The evolution of the English language was guided from above so that the words of Jesus could once again be quoted in his native Early Modern English, after the Great Vowel Shift. Hence “I beseech you in the Vowels of Christ”.
I have fond, holy memories of Christ’s vowels….
b&
Interesting, quite a few Christians only remain Christian because:
a) they never read the bible
b) only attend service in Latin
When I was quite young I used to think how odd but convenient it was that Jesus spoke English. And of course so did everyone else in the Bible. 🙂
Somewhat related, when I was a kid, I couldn’t figure out why back when composers like Mozart and Beethoven were around, why they all had weird names instead of names like Bill or Fred.
Well Ludwig is a German variant of Louis, so you could call Beethoven “Lou”.
For once, Mel Gibson is closer to being correct than your mother. I hope that’s a rare occurrence, for your mother’s sake.
I’m surprised Oceanic English (or whatever you would call Aussie-Kiwi dialect) isn’t on the chart (haven’t watched the video), with their distinct pronunciation and adoption of Aboriginal & Maori words, but then I guess South African English is a similar case with the Boer Dutch and native African vocabulary, so I’m probably imagining differences of a different class from what the chart is about. I don’t think it’s navel gazing to admire what a fascinating tongue ours is!
I reckon those are the ellipses under Empire Imports …
Billabong! That is just fun to say!
You mean words like whanau and puku? Puku is used often in my house. 🙂
Hawaiian English is another one. Most people to know it off the islands, but words like Haole, Makua, Makai, etc are used in everyday English conversation.
They may be used in everyday American conversation, but not one of those words means anything to my native English-hearing ears, and I know I’ve got a wider vocabulary than most people.
All NZers know quite a few Maori words although very few speak the language. For things like fish, birds etc the Maori word is used if it’s shorter or easier, otherwise the English word is used e.g.
Paua – abalone
Kina – sea urchin
Hoki – whiptail
but
Fantail – piwakawaka
I think a lot of New Zealanders would know pāua but not abalone, kina but not sea-urchin, and tui but not “parson bird”. Quite a few birds, plants, shellfish and the relict reptile species, tuatara, have no English names.
It’s almost random whether a species goes by the English name or the Maori name. Probably as Heather says, whichever name is shortest and most convenient often has something to do with it.
Incidentally, ‘kina’ is used by Kiwis to refer to all types of sea urchin, which I suspect is not quite correct. I don’t know if NZ Maori follows the Cook Islands usage from which it derives, but there ‘kina’ refers to the short-spined sea urchin only, the ones with the long black spines are ‘vana’ and the slate-pencil urchins are ‘atuke’.
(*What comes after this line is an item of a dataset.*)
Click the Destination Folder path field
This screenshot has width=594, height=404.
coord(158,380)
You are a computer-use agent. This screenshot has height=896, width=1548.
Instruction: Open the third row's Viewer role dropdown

But names of things are always a minefield. I’m reminded of the story of the explorer who came back from Africa with a long list of native names of animals and plants, most of which were eventually found to translate to “I don’t know” or “Just another tree”.
You can see the same borrowing process in reverse in e.g. Maori. Not just borrowed words like ‘Otera’ for hotel, but if I listen to a Cook Islander speaking to a Cook Island audience in C.I. Maori (not the same as NZ Maori but similar) every now and then a phrase like ‘next Friday’ or ‘deposit for your booking’ will crop up where it’s convenient. They switch effortlessly from one to the other. (And I have no doubt other languages are similar. Except in Canada 😉
Both Australians and we would take strong exception to the idea that we speak the same variety of English. Australians use very few Māori words, and we use very few Aboriginal (and I suspect we use far more Māori than they use Aboriginal).
We find their accent quite distinct from ours,
(We have some distinct vowels:
short i: NZ “chups” Aust. “cheeps”
long ee: NZ “creem” Aust. “croieem”
oo+l: NZ “skoou” Aust. “skyooil” )
– and I think you will find any shared usages are also common in the south of England.
And of course the old favourite, that Kiwis can’t count any higher than six because they get distracted (the Kiwi version of six sounds like the word sex to an Aussie 🙂 ).
Ah yes. New Zealand. Where men are men and sheep are nervous. 😉
Thank you for the mention — I frequent this blog often.
If you have time, using the excellent feedback from folks on io9, I updated a few mistakes on the chart. So if you could post my most recent edition, I’d appreciate it.
Or folks will see it if they visit my blog.
Ah Sabio, you evidently don’t frequent this notablog often enough.
It’s one of those irregular conjugations –
you have a blog, I have a few pages, Prof Ceilingcat has a website. 😉
Sorry, inf, I didn’t follow that.
What is fascinating though, is the different types of comments on this thread and on io9.
Ahhh the sociology of blogs.
May this is not a blog, nor a website, but a catsite.
Sorry for being obscure.
Jerry is well-known (among the regulars on this site at least) to hate the term ‘bl*g’.
But I think he might well like the term ‘catsite’ 😉
Ah, yes. Well, I have read his book by the same title and visited here about 30 times but not read any posts on cats (not being a cat person), nor several other topics.
But as an atheist blogger, I love much of the stuff here. Compared to Jerry, I have been criticized as being an accomodationalist (which I had to look up), so Jerry makes me look soft — which I appreciate. 😉
I’m probably a bit accomodationist too. Jerry is fairly hard-line on that BUT he keeps the tone of this site civil, which all the regulars of whatever flavour appreciate.
Benjamin Bagby recites Beowulf in the original Old English:
http://www.bagbybeowulf.com/
I have seen him perform (though not this work specifically) and he was wonderful.
Nice diagram, though I think they need to add another major stream: Church Latin, somewhere between 400 and 800. Most of that would come considerably after the Roman occupation.
This is not a diagram of English really, but rather of the major language(s) spoken or influencing the languages spoken in England. English is not Brythonic Celtic – though it shares a common root in Indo-European. The influence of that on Old English is generally considered minimal. Old English may have had few speakers (few invaders – still a moot point), but they were culturally dominant, & language extinction in cases like this can happen in three generations.
The Latin influence on Old English dates mainly from after the arrival of (clears throat!) Christianity. It had an influence too in loan translation of biblical terms.
There is an argument that Old Norse & Old English were mutually intelligible on early contact at least.